Ernie is a prolific songwriter, penning, among others, "Fight the Power (Part 1 & 2)", "Between the Sheets", "Make Me Say It Again", "Harvest for the World", "Voyage to Atlantis", "(At Your Best) You Are Love", "Footsteps In the Dark", and "Brown Eyed Girl". He has also co-written, among others, "That Lady", "For The Love of You", and "Take Me To The Next Phase". His guitar riffs are recognizable on "Summer Breeze", "That Lady", "Voyage To Atlantis" and "Choosey Lover". In 1984, Ernie, Marvin and Chris formed the group Isley-Jasper-Isley, releasing three albums. In 1990, Ernie released his first solo album, High Wire. In the same year he recorded a cover version of The Cars' "Let's Go" for the compilation album Rubáiyát. In 1991, he rejoined Ronald and Marvin on tour and in the studio. In 1996 they released their platinum CD Mission to Please, and in 2001 "Eternal", the lyrics to the title track written by Ernie.

The Isley Brothers were inducted into the Rock and Roll Hall of Fame in 1992. In 2014, the Isley Brothers received the Grammy Lifetime Achievement Award. In 2010 and 2011, Ernie participated on the Experience Hendrix Tour. He is a musician on the Janet Jackson album Discipline, on the tracks "Never Letchu Go" and "The 1". He performed on the majority of the 2012 Joss Stone CD The Soul Sessions Vol. 2. Ernie and Ronald continue to work together on tour and in the studio.
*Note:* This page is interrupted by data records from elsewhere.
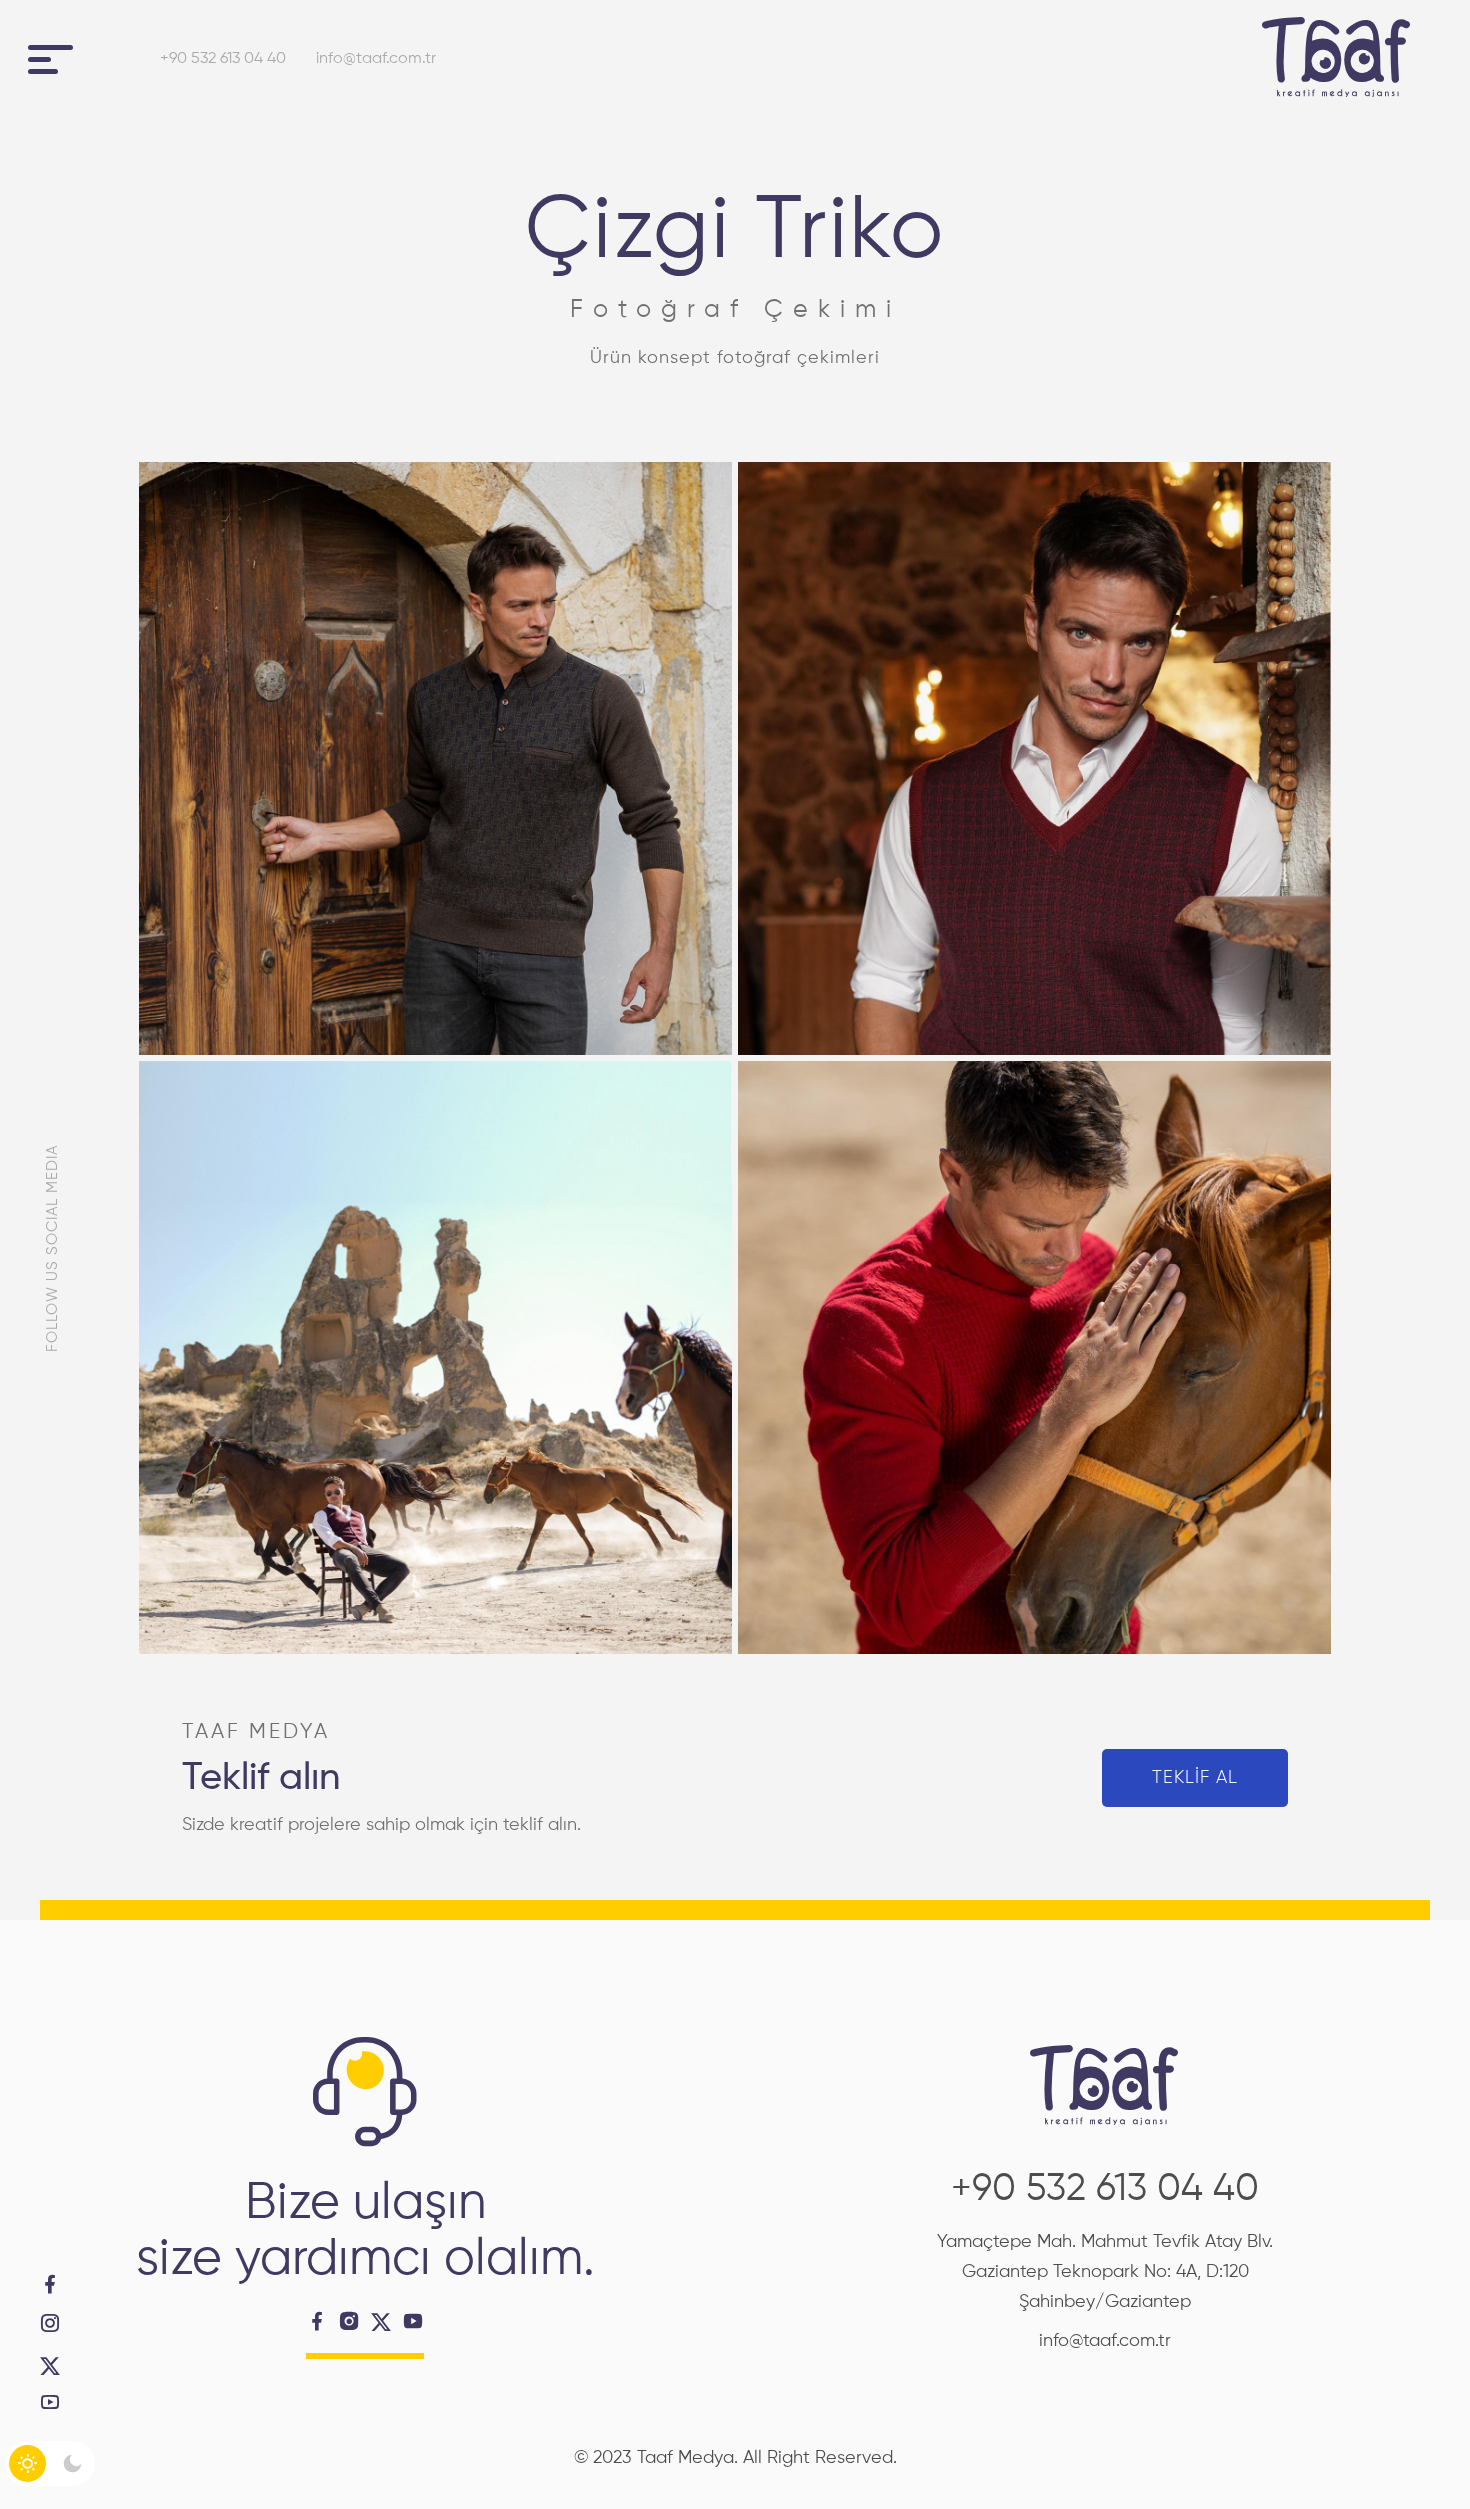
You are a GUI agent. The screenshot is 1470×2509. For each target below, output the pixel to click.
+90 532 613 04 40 (223, 59)
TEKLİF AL (1195, 1778)
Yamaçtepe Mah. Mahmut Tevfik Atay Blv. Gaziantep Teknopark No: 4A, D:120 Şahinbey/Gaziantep (1105, 2272)
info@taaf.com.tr (376, 59)
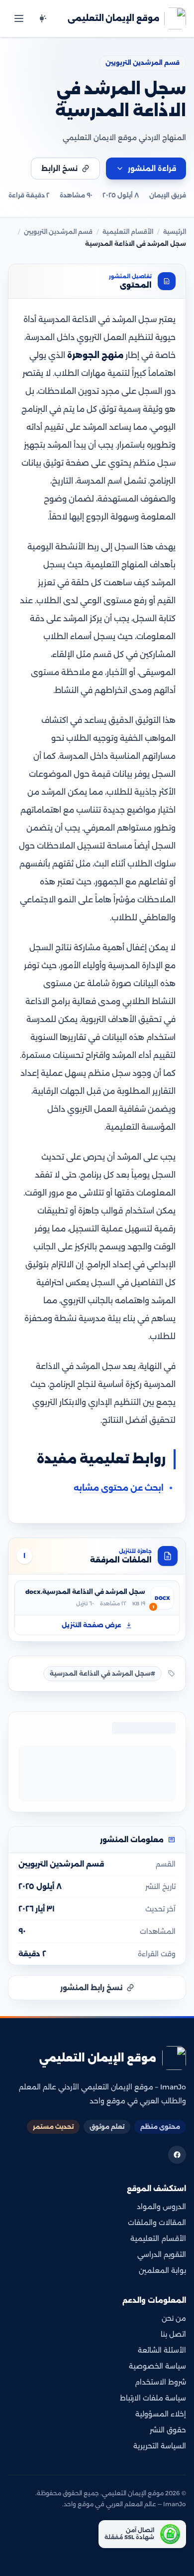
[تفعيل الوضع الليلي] (42, 18)
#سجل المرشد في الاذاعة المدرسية (102, 1673)
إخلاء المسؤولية (160, 2413)
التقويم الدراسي (161, 2254)
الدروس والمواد (161, 2206)
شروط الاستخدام (160, 2382)
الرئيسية (174, 231)
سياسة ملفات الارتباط (153, 2398)
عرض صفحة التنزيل (91, 1625)
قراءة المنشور (152, 168)
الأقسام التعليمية (127, 231)
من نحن (174, 2318)
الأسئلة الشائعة (162, 2350)
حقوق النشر (168, 2429)
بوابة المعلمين (162, 2270)
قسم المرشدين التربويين (142, 62)
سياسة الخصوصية (157, 2366)
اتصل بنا (173, 2334)
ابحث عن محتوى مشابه (119, 1488)
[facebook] (177, 2155)
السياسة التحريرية (159, 2445)
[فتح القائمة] (19, 18)
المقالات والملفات (157, 2222)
Ernie and Ronald teamed up with Carlos Santana, releasing the 13-track The Power of Peace in 2017. In 2022, the Isley Brothers teamed with Beyoncé to remake "Make Me Say It Again, Girl", originally released in 1975 and written by Ernie.

In 2020, Ernie was inducted into the Songwriters Hall of Fame as a member of the Isley Brothers, and is currently touring domestically and internationally with Ronald.

Fender Custom Shop has built for him three custom Zeal Stratocasters, using his personal design. Ernie is active as a musical mentor in schools and community music programs. He has been a returning guest lecturer at Berklee School of Music in Boston. He has been married to Tracy since 1998. He has one daughter, Alexandra Isley who is also a Grammy nominated R&B singer-song writer. He was awarded an honorary doctorate of music by the Berklee College of Music on May 7, 2016.